Ferdinand menjelaskan, Pemkab Konawe punya beberapa strategi dalam mengelola uang negara, pertama, Pemda Konawe melakukan perencanaan belanja uang tersebut pada masing-masing Organisasi Perangkat Daerah (OPD) secara matang dan direncanakan dengan baik agar bisa mengetahui kapan anggaran pusat tersebut diminta.

“Kedua, semakin cepat anggaran itu terserap, maka perputaran ekonomi dimasyarakat itu juga akan tumbuh dan berkembang,” ungkap Ferdinand Sapan saat ditemui Senin (13/12/2021).
Lanjut Ferdinand, ada tiga instrumen pembangunan di Kab.Konawe dalam rangka penyelenggaraan pemerintahan. Pertama, bagaimana memaksimalkan Anggaran Pendapatan dan Belanja Daerah (APBD) dan APBN. Dalam artian, memaksimalkan pendapatan dan belanja APBD dan APBN agar ekonomi itu berputar. Yang kedua, memaksimalkan investasi, baik investasi lokal maupun asing.
“Semakin banyak investasi masuk di Konawe, berarti efeknya berdampak positif. Mulai dari sisi tenaga kerja maupun perputaran ekonomi melalui belanja operasi perusahaan. Entah itu gaji maupun kebutuhan-kebutuhan rutinnya,” ujarnya.

Instrumen ketiga, bagaimana memaksimalkan potensi lokal, dimulai dari sektor pertanian, perkebunan dan peternakan yang terus didorong dalam upaya menggenjot perputaran ekonomi di Konawe, contoh dalam kondisi pandemi Covid-19 di semester pertama tahun 2021, pertumbuhan ekonomi Konawe berada di angka 6,4 persen.
“Contoh ini bisa kita bandingkan dengan daerah lain, Sultra saja minus 1, makanya yang memberi kontribusi pertumbuhan ekonomi di Sultra itu adalah Konawe, karena kita punya prinsip dalam mengelola APBN, Jadi bukan cuma sekedar belanja saja,” paparnya.
Jendral ASN itu menambahkan, dana APBN dikenal dengan istilah dana perimbangan, yakni Dana Bagi Hasil (DBH), Dana Alokasi Khusus (DAK), Dana Alokasi Umum (DAU), Dana Insentif Daerah (DID) dan Dana Desa (DD).

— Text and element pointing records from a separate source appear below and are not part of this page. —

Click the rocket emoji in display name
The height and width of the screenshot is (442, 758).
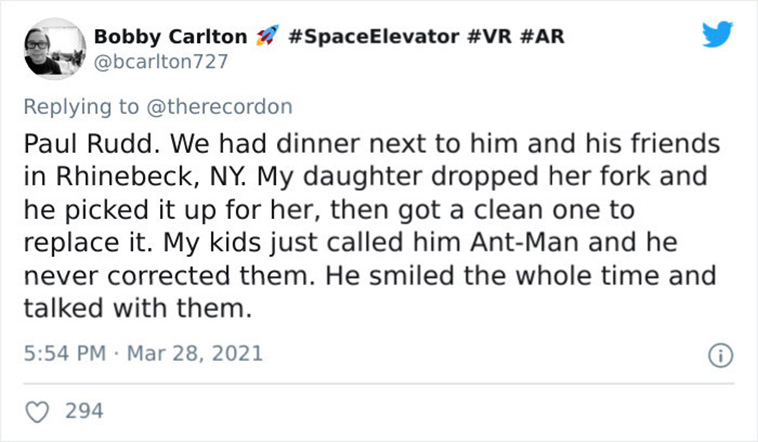click(x=267, y=36)
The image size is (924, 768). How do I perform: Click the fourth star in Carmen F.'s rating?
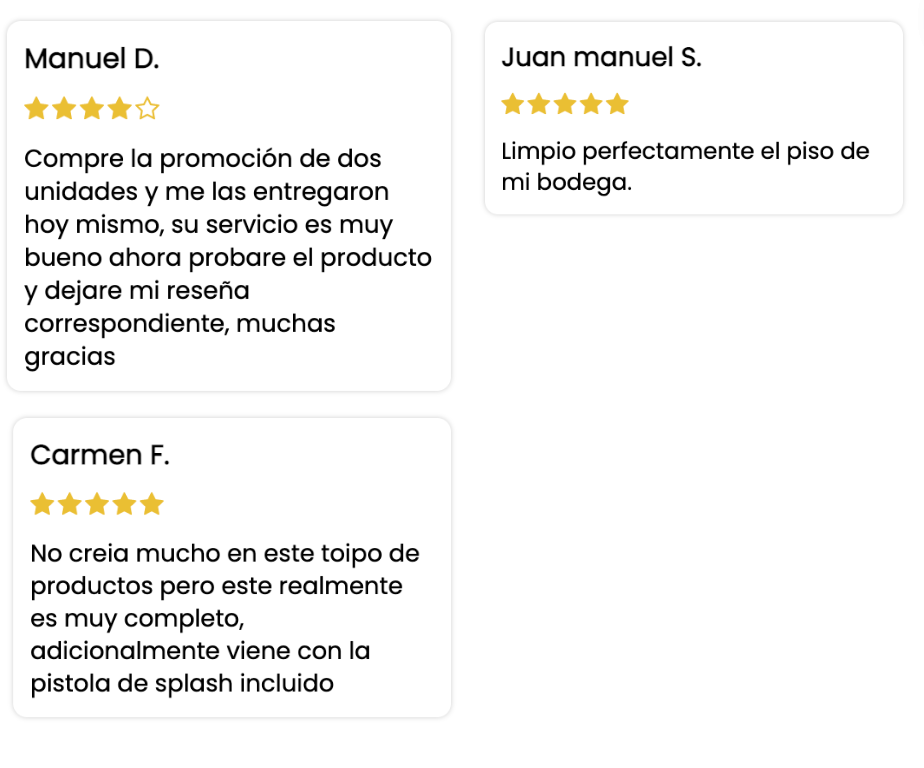tap(124, 504)
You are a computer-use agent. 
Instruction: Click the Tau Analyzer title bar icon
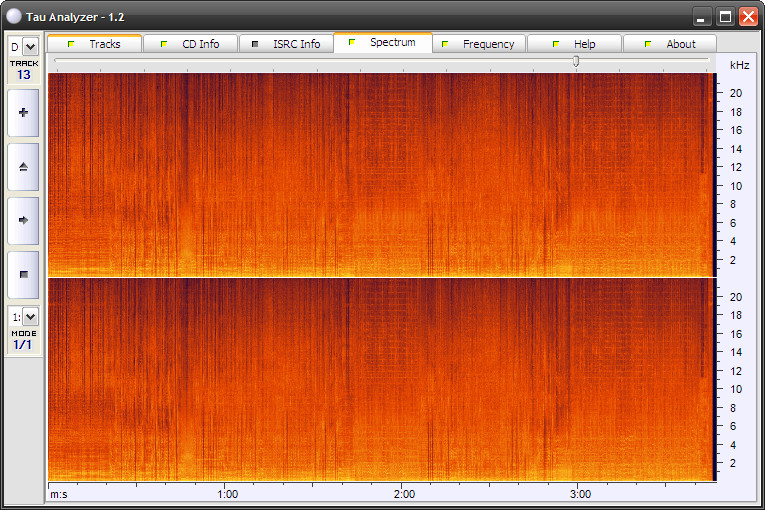click(13, 17)
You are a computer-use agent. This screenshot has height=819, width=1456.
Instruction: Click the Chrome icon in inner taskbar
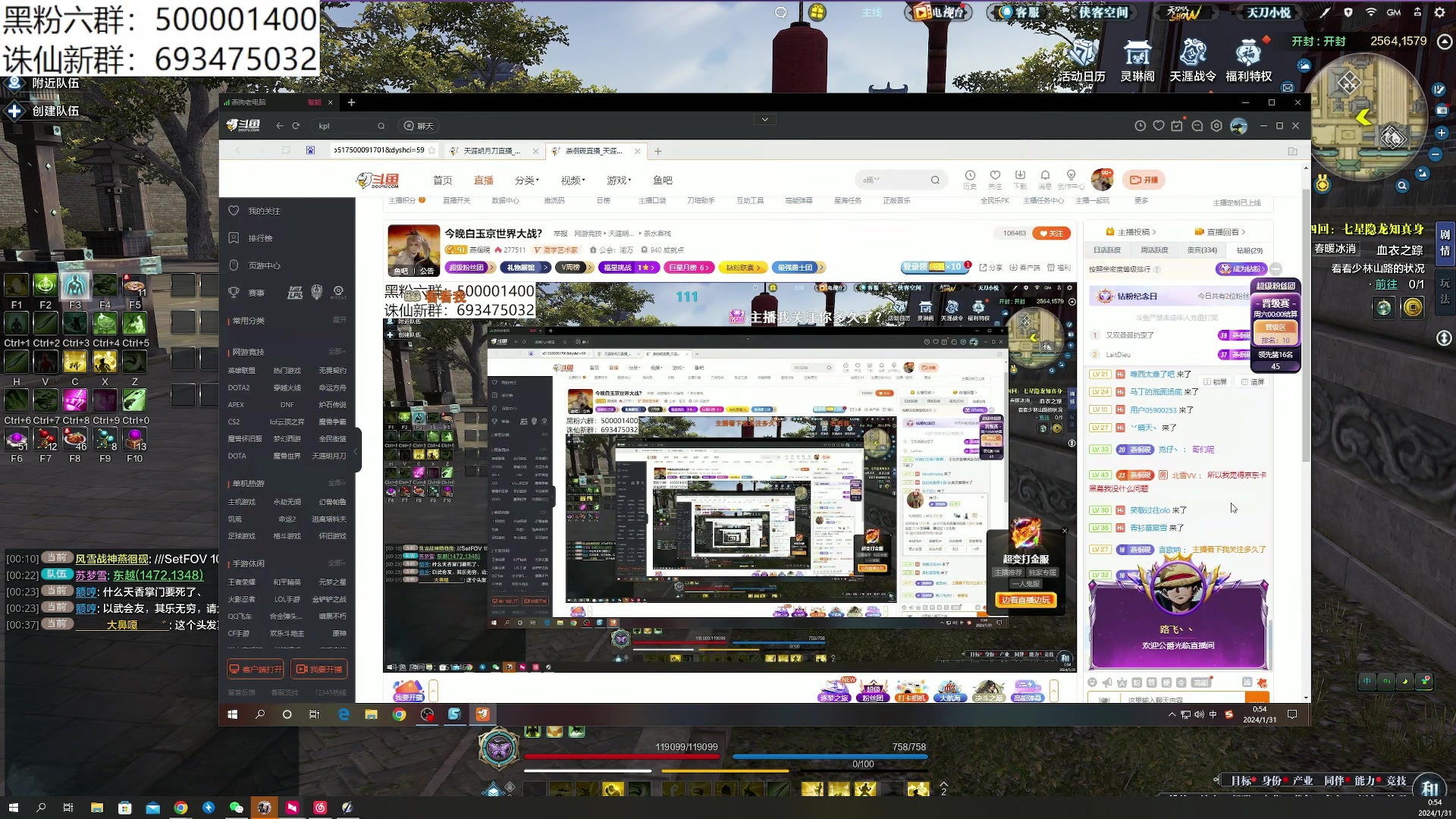click(x=399, y=714)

Belanja APBD di Konawe saat ini masih didominasi oleh dana-dana transfer. Tahun ini, diperkirakan dana transfer dari pusat yang terealisasi di Konawe yakni Rp 1,1 Triliun.
“Jadi kalau APBD kita Rp 1,3 Triliun, itu sebagian besar dari dana transfer pusat. Pendapatan Asli Daerah (PAD) kita di Konawe dibawah Rp 200 Miliar. Kalau DBH dari pemprov Sultra cuma sedikit, sekitar Rp 40 Miliar,” papar Ferdinand Sapan.